◆ **What this task involves**:
Copy each line of the data beneath in which the word "Expand" appears.

[Stored items]
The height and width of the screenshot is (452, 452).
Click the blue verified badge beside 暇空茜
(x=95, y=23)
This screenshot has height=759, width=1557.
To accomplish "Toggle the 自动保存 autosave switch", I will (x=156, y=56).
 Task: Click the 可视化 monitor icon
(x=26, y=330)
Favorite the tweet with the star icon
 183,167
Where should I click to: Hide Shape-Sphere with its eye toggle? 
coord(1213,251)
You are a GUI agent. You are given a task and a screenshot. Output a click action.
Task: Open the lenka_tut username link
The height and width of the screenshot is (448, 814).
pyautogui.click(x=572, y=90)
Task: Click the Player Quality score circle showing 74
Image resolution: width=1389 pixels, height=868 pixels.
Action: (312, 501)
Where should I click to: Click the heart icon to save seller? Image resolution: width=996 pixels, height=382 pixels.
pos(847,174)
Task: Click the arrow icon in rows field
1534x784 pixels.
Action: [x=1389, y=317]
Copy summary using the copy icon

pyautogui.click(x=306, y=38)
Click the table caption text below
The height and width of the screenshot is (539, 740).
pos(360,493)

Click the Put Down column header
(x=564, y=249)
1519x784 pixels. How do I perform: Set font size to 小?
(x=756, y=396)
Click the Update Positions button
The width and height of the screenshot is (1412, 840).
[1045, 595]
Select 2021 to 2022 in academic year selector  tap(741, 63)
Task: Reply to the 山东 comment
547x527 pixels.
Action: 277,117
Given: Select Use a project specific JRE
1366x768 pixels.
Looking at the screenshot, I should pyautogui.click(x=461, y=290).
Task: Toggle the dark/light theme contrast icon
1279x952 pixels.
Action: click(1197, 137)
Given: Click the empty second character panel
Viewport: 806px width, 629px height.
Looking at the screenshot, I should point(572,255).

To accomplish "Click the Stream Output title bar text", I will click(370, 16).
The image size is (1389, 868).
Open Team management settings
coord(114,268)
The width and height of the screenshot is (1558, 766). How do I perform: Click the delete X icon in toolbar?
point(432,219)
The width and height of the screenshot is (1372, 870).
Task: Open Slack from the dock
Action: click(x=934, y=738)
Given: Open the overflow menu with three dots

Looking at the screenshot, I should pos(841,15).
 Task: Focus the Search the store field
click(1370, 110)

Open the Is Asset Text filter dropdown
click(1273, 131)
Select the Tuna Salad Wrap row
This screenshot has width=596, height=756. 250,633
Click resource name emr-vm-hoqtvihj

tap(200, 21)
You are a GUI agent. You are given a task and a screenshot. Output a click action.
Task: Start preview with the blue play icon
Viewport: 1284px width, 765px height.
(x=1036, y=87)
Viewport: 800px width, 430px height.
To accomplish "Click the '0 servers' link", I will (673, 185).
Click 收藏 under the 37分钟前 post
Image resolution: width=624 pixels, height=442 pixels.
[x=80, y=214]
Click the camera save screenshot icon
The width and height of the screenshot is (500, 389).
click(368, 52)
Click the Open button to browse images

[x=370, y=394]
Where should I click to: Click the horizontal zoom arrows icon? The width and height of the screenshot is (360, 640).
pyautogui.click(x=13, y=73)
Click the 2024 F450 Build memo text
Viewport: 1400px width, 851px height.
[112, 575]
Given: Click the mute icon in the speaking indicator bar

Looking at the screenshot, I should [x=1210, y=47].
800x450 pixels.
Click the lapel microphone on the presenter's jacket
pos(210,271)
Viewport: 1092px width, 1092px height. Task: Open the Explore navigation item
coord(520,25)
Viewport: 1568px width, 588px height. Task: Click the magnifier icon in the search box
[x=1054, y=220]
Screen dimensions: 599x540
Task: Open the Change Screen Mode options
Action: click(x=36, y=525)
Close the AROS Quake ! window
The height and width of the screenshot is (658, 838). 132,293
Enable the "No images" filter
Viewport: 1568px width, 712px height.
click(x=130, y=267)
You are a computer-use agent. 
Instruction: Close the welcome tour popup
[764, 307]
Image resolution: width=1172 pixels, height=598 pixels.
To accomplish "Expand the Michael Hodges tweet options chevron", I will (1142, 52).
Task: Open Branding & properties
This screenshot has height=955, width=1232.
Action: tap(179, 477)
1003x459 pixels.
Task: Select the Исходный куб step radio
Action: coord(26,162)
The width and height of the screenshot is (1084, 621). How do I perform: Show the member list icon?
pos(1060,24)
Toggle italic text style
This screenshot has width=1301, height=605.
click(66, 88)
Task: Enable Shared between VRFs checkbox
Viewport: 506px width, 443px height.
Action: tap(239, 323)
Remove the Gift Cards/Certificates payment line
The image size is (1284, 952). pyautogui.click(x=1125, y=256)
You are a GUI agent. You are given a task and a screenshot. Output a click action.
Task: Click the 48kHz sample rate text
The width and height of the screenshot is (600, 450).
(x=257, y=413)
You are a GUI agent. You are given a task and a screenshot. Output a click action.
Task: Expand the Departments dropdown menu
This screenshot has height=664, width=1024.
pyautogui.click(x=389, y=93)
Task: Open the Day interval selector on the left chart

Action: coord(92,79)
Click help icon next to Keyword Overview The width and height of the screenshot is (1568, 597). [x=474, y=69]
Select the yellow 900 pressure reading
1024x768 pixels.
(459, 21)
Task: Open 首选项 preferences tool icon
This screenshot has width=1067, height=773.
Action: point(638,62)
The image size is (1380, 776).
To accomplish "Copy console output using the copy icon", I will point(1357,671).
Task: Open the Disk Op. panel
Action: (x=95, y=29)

◆ **Reply**:
To accomplish "Expand the Michael Hodges tweet options chevron", I will (1142, 52).
Task: Expand the Departments dropdown menu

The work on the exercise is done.